Coincidenze, ma pure legami da spendere nella drammatica stagione che stava per cominciare.

Stupisce dunque che il pm del Pool, dopo aver querelato per anni e anni chi ipotizzava una sua vicinanza o rapporti con gli 007 o con le potenze internazionali o, più banalmente, con la sinistra che si salvò dal naufragio e fu poi sconfitta a sorpresa da Berlusconi, ora si raggomitoli come un ragazzo fra le pieghe di quelle troppe esistenze cucite addosso con il filo e l'ago della sua ruvida impronta meridionale.

Un uomo di Stato, un personaggio che ha segnato e anzi spaccato la coscienza di questo Paese, colui che ha mandato al macero i Craxi, i Forlani e i loro epigoni, dovrebbe averci detto tutto da un pezzo. Senza se e senza ma. Senza riserve e senza reticenze.

C'era già stato un momento critico (eufemismo) quando si sfilò la toga. Inseguito dai fantasmi del suo passato non proprio cristallino.
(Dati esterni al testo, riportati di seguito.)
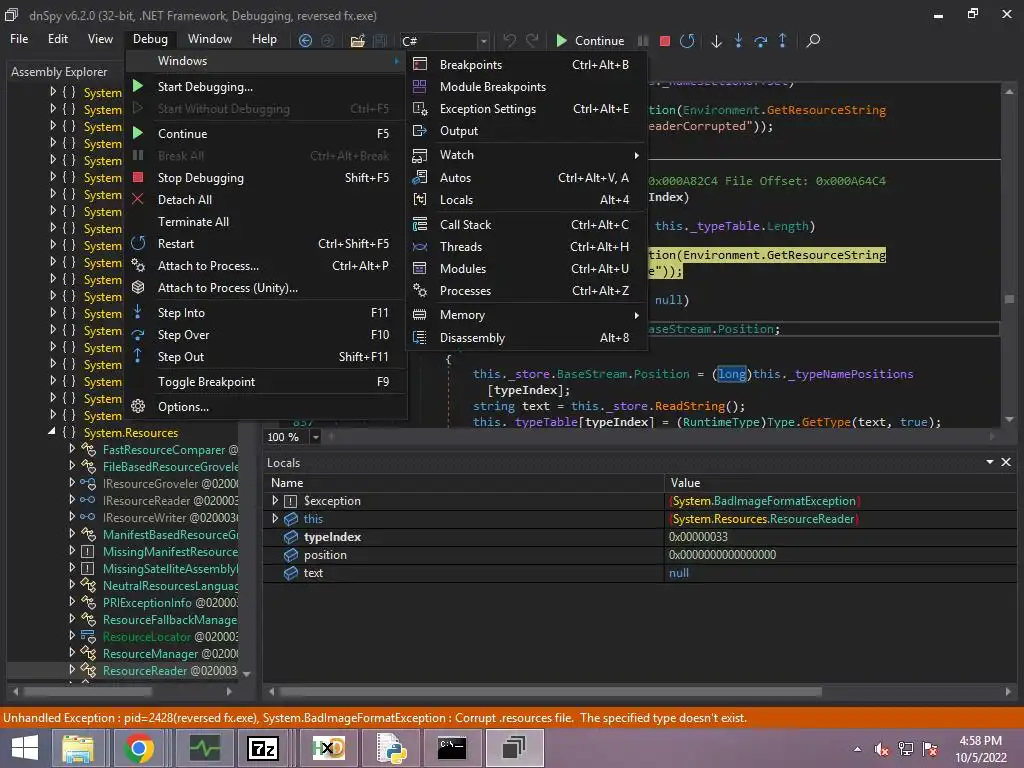
Task: Collapse the System.Resources namespace node
Action: tap(53, 433)
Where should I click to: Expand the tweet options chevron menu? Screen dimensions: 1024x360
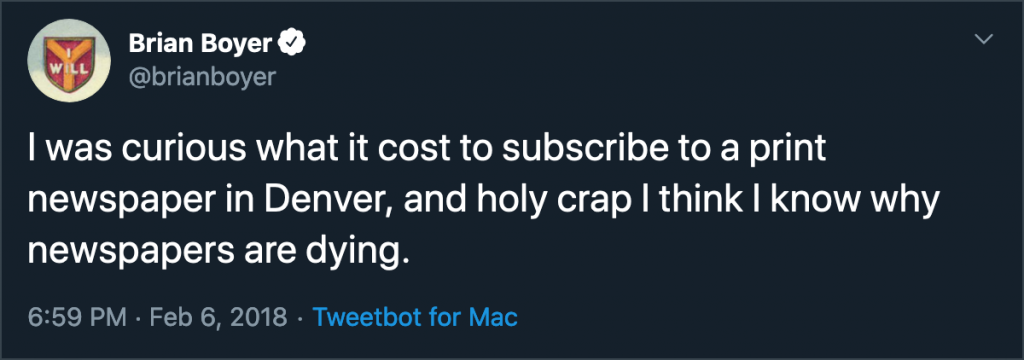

Ora tornare così, con mezze allusioni, su arresti, manette e flash di quei giorni lontani e decisivi, non è all'altezza del

compito sostenuto. «Dovevano lasciarmela vivere in uno stato di diritto», si giustifica a proposito della propria parabola. Un finale sconcertante. Ma, ne siamo sicuri, non sarà nemmeno questa l'ultima puntata.